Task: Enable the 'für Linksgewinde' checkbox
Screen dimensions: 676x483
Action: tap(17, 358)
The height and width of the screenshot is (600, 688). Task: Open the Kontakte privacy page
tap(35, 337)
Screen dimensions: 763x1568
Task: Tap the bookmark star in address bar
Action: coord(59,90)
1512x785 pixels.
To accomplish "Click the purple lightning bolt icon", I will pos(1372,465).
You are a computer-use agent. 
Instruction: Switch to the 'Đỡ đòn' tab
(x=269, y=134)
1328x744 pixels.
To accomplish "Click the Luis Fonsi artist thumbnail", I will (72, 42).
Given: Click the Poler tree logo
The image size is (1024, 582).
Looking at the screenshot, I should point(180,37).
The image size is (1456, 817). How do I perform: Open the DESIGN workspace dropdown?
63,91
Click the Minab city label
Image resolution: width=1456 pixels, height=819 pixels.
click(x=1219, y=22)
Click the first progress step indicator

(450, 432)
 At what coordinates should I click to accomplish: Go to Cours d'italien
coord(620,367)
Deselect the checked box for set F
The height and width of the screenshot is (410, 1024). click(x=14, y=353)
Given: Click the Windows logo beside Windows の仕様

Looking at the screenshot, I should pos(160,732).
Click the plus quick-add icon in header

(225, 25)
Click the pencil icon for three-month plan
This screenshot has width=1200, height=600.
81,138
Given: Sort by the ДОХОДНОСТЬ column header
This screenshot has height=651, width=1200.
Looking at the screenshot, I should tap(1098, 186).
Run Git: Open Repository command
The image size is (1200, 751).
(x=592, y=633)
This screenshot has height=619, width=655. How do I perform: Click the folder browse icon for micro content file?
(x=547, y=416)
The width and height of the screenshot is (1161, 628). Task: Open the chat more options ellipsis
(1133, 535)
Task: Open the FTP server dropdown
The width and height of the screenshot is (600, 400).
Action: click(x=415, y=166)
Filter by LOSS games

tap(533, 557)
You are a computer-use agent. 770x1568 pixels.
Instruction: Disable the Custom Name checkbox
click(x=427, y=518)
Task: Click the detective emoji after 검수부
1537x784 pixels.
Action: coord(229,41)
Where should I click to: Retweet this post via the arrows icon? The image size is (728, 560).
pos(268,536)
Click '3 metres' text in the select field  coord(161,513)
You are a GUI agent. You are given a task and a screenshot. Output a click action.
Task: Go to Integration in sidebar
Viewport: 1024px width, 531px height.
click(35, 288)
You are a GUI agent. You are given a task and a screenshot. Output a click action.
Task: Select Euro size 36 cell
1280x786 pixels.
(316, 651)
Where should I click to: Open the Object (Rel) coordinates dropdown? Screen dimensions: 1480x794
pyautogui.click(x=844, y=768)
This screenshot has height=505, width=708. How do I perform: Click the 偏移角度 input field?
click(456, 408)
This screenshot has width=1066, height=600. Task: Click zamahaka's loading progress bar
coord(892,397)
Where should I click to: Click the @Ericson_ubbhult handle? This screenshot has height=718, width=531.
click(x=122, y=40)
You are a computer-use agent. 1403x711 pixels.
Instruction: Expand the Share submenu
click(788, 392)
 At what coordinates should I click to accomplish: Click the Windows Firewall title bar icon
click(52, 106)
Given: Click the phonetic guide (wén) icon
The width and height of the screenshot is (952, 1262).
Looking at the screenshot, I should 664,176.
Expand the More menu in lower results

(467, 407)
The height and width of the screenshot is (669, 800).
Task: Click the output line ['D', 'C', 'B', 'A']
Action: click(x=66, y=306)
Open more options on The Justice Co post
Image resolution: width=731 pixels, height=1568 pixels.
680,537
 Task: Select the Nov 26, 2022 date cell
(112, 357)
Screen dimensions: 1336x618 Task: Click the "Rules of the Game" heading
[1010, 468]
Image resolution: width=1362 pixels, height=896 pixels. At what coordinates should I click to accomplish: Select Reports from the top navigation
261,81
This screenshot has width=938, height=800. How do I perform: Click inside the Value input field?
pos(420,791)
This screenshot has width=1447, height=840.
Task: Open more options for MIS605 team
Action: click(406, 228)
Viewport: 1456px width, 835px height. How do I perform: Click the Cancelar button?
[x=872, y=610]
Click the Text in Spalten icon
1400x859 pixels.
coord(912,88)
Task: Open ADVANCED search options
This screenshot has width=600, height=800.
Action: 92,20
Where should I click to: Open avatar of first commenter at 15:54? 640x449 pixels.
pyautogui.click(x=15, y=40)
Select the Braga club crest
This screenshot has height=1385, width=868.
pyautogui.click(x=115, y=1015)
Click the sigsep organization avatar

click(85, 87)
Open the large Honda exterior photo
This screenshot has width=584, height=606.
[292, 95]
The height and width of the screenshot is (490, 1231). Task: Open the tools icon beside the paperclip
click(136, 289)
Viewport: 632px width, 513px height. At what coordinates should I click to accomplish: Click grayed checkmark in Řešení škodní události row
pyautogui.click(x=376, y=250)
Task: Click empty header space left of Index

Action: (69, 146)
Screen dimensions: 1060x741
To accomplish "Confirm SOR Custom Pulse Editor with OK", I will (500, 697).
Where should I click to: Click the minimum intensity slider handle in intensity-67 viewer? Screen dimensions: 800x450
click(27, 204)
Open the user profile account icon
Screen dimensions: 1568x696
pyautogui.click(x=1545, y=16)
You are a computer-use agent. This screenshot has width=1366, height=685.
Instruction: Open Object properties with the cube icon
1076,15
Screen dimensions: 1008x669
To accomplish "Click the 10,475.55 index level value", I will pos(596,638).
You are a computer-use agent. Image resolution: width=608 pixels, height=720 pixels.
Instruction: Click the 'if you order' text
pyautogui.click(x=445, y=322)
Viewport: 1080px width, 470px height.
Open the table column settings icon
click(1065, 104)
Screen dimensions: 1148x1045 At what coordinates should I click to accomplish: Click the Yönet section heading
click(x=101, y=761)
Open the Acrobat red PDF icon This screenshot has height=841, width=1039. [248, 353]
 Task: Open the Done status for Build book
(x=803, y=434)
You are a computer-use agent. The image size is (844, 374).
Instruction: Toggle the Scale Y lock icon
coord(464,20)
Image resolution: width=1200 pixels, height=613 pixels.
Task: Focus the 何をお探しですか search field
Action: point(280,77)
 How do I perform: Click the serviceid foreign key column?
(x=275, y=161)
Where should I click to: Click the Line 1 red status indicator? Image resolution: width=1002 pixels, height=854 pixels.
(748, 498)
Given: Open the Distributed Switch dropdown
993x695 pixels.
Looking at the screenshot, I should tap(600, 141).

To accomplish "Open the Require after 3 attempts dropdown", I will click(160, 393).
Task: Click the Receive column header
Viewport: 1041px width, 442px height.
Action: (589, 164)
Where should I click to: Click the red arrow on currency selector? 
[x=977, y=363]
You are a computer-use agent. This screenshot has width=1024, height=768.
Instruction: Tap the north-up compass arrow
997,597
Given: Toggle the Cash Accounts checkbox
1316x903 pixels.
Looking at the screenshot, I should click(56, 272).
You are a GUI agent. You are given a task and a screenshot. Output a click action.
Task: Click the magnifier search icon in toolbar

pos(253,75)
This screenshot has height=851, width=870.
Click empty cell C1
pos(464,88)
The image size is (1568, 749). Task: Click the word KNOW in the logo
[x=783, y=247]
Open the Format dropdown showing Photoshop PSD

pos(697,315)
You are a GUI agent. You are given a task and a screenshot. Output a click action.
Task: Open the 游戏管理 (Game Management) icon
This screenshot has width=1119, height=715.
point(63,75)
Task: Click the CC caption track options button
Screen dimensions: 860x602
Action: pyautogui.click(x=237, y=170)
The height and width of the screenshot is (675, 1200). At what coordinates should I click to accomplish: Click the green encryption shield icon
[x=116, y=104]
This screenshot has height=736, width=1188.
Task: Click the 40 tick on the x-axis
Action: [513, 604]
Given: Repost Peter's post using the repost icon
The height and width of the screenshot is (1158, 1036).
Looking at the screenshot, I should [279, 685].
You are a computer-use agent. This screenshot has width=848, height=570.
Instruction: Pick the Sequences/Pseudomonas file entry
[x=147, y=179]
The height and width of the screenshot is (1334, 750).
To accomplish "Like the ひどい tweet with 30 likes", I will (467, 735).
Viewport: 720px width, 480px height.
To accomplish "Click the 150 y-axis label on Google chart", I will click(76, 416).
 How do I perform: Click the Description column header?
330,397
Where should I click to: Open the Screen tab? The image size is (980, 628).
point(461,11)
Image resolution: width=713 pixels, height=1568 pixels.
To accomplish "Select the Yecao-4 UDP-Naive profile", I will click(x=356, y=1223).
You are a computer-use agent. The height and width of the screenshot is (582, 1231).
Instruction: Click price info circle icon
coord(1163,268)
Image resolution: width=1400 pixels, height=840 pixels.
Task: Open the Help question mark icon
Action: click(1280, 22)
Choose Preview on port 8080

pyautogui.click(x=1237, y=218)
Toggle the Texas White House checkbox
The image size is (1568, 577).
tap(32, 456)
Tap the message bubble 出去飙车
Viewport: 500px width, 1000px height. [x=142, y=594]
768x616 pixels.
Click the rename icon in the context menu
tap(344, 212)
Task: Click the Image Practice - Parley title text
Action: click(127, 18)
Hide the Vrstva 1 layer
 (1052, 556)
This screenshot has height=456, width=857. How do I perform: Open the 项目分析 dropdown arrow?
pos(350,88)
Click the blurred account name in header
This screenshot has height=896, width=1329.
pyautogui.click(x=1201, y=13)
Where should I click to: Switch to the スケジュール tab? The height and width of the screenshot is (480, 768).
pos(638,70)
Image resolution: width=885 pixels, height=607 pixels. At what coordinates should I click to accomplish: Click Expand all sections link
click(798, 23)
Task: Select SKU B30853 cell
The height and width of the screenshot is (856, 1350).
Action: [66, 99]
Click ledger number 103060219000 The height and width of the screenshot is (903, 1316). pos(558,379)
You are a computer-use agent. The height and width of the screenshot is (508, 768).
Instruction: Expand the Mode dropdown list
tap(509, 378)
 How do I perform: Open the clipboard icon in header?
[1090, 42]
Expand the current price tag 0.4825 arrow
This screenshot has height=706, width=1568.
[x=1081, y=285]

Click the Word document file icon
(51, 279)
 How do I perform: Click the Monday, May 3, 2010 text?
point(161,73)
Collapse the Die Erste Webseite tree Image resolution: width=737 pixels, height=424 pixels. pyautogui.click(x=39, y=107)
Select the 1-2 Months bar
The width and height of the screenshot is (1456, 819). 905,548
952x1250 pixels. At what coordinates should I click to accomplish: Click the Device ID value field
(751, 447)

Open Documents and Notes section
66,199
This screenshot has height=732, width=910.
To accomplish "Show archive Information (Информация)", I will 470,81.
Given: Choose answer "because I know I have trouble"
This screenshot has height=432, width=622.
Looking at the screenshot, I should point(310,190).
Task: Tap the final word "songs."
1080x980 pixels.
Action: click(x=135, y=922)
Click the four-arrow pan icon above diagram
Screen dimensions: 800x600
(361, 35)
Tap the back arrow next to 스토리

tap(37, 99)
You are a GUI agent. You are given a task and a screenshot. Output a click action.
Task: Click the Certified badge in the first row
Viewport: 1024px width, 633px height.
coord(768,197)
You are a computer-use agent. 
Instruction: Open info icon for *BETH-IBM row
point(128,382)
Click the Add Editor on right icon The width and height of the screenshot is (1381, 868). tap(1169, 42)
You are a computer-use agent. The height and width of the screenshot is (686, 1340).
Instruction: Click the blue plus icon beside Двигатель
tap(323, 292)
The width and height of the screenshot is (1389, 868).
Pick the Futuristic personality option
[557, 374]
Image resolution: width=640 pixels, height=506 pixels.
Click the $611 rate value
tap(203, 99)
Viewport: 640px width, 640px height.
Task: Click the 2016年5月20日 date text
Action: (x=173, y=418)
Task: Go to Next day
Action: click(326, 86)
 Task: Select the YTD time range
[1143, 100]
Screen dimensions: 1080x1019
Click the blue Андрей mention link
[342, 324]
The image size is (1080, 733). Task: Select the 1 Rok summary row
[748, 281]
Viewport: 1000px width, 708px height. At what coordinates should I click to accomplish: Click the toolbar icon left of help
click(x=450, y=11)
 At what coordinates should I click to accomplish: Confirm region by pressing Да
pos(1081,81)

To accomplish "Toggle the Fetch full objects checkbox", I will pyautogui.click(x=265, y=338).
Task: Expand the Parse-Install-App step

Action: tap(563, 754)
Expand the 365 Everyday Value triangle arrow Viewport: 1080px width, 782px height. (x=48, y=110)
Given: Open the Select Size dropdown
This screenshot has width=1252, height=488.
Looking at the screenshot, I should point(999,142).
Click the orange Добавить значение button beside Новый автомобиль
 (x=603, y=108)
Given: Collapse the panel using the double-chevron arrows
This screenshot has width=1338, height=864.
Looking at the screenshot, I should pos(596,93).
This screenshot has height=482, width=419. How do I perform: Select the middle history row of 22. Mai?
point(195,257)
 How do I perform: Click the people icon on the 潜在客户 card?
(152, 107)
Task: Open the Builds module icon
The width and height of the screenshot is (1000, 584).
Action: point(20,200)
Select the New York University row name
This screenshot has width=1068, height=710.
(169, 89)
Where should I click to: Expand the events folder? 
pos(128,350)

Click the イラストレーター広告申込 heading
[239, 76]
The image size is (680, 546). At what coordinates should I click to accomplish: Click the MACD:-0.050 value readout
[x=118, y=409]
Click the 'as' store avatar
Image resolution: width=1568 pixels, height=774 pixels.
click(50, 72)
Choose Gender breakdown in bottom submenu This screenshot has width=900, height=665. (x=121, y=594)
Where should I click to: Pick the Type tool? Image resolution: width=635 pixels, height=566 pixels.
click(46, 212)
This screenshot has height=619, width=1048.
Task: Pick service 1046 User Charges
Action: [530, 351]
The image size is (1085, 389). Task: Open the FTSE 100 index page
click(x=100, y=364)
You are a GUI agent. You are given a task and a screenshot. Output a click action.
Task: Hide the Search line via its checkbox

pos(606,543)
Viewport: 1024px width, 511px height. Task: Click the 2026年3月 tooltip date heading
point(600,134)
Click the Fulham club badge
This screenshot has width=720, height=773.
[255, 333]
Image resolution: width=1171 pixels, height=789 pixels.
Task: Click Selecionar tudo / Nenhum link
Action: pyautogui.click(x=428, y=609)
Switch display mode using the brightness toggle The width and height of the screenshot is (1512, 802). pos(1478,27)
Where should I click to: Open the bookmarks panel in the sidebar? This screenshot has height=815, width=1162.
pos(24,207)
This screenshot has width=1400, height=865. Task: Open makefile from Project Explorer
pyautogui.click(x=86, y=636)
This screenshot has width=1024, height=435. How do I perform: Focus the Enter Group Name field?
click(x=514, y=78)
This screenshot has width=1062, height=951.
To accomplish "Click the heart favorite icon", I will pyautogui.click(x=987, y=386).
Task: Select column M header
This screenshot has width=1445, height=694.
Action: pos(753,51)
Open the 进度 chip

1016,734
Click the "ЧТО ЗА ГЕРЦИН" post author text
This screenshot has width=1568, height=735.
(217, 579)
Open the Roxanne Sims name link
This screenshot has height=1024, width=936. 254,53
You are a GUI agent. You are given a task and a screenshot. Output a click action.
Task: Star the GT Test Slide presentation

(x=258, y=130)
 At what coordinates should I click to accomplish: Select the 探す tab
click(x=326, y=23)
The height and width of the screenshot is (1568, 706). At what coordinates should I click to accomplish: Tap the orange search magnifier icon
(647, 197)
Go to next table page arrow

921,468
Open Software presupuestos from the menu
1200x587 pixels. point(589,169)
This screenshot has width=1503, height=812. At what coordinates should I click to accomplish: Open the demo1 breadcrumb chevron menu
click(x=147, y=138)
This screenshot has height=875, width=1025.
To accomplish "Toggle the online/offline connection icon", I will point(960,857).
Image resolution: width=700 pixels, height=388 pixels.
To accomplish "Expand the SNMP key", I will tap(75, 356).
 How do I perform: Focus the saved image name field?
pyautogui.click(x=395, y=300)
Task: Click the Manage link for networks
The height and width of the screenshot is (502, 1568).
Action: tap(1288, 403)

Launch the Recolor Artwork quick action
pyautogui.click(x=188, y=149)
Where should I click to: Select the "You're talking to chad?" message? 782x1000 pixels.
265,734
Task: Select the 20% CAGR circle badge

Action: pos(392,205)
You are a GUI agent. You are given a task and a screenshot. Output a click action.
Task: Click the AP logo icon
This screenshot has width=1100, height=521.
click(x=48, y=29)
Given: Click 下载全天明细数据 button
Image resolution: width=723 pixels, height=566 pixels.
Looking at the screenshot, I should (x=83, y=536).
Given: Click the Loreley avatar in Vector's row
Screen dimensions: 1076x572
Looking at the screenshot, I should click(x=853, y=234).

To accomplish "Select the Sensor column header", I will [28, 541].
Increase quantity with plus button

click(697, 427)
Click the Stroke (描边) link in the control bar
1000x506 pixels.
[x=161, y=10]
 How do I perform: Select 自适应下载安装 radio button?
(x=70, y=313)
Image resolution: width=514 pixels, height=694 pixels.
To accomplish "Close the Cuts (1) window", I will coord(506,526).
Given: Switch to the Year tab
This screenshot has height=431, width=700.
_____
__PROBLEM REQUIREMENTS__
From the records above, print exactly the lines that run from the line with "The height and width of the screenshot is (502, 1568)." to the line with "Given: Click 下载全天明细数据 button", inclusive.

__TASK ANSWER__
The height and width of the screenshot is (502, 1568).
Action: tap(1288, 403)

Launch the Recolor Artwork quick action
pyautogui.click(x=188, y=149)
Where should I click to: Select the "You're talking to chad?" message? 782x1000 pixels.
265,734
Task: Select the 20% CAGR circle badge

Action: pos(392,205)
You are a GUI agent. You are given a task and a screenshot. Output a click action.
Task: Click the AP logo icon
This screenshot has width=1100, height=521.
click(x=48, y=29)
Given: Click 下载全天明细数据 button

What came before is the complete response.